The Grammy-winning gospel artist has weathered a difficult childhood, a promiscuous lifestyle in his youth, and overcome media scrutiny for his addiction of porn at the height of his gospel fame. Through it all, he says each obstacle made him wiser, teaching him how to prevail during life's formidable tests.
Now the 41-year-old wants to take what he's learned from his misfortunes and help others avoid the same pitfalls with his new paperback book, "The Blueprint: A Plan for Living Above Life's Storms." It was released earlier this month.
In a recent interview, Franklin — who also released his 12th album, "Hello Fear," in late March — talked about how he practices what he preaches in his household, how he confronts fear when it lurks, and pairing up with comedian-radio host Steve Harvey for their Gospel Comedy Tour, which ends on May 21.
The Associated Press: What do you want people to learn from you and the book?
Franklin: I am a jacked up guy (it's) by God's grace that I'm still here. I have no high school diploma, no college education, didn't have a dad, didn't have a blueprint. But by God's grace, I'm a happily married man of 15 years, four children, a ministry that some seem to like, do songs that people like to listen to, do weddings, high school proms.
AP: To you, what is the biggest misconception about gospel singers?
Franklin: Christianity is a journey. ... Sometimes when we see them as gospel artists or preachers, we automatically assume that all is together and well. And it's not. That's why for me, it's more important for me to tell on myself than for you to have a conversation with me about being exposed.
AP: You relate your tumultuous past to some of the characters from the Bible. How do you compare to them?
Franklin: You see these great men and women who were flawed people, flawed human beings. If the Bible, God's word, we as Christians believe that is God's blueprint for our lives, if we see these stories of flawed and failed human beings that God finds redemption (in) and uses them for his own personal glory, then why would I carry an image that is not the same?
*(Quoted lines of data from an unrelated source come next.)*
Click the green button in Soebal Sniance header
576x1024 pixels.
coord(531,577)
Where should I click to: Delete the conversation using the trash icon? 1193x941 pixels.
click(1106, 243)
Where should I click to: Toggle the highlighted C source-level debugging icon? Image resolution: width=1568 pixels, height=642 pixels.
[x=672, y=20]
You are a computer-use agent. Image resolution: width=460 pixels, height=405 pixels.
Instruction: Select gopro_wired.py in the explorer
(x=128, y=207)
It just seems to be contradictory for me to be great, and for them to be bad. But their greatness is through God.
AP: On "Hello Fear," a song from your new CD, you talk about how to defeat it. How do you personally overcome fear?
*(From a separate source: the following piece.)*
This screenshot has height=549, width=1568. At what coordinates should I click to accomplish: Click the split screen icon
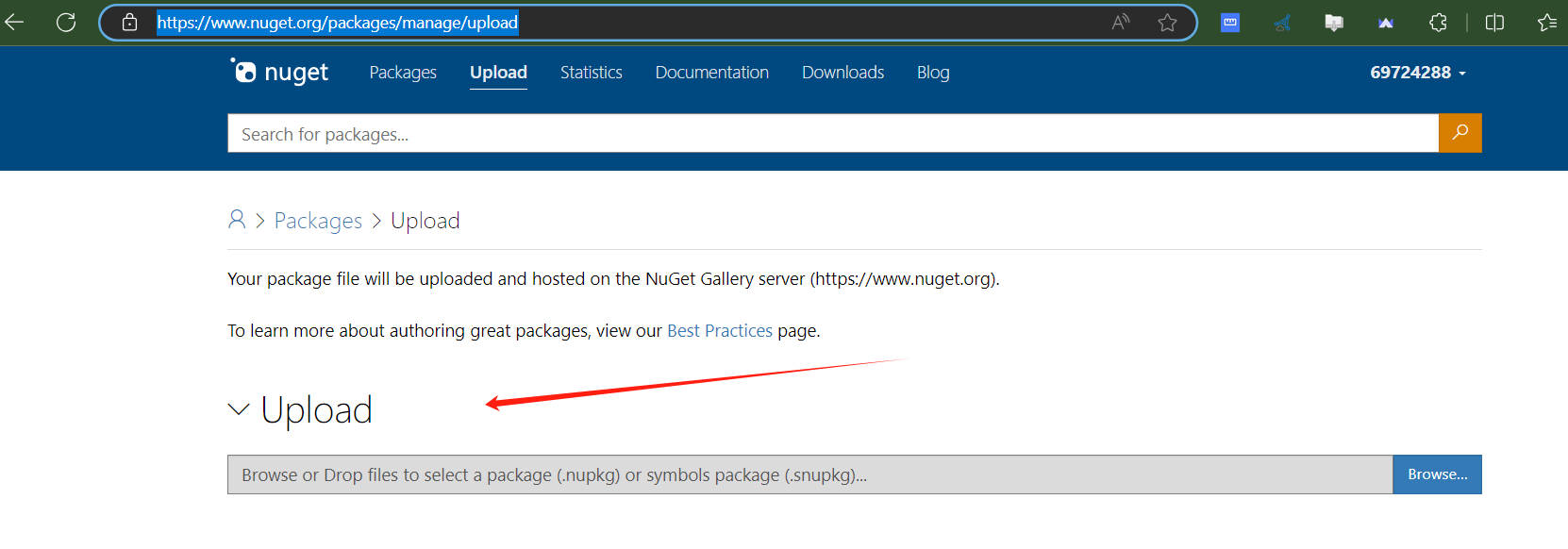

Franklin: I looked at the scriptures in the back of the Bible about fear. I have those scriptures on my phone. I had to transform myself from the inside out, rather than sitting on someone's couch or taking somebody's pill. Instead of taking that pill, I'll take the gospel pill.
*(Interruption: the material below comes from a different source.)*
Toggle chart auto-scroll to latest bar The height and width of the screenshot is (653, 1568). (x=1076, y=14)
AP: How do you apply what you wrote in you book to how your run your household?
Franklin: I talk to my oldest son about keeping his life sexuality pure. It's just keeping it gully with him, letting him know that being a Christian doesn't make him immune from the fact we live in a world of Beyonces, J. Los and Halle Berrys. A condom may protect you from 99 percent of STDs, but a condom can't protect you from soul ties.
AP: Many know Steve Harvey for his risque jokes. How has it been working with him during the Gospel Comedy Tour?
Franklin: I'm proud to see his process as a famous comedian, who was known to be rough and tough. He's had his own personal encounter in his walk with Christ. That's a beautiful thing. We've been friends for 16 years, so I've had a chance to see it.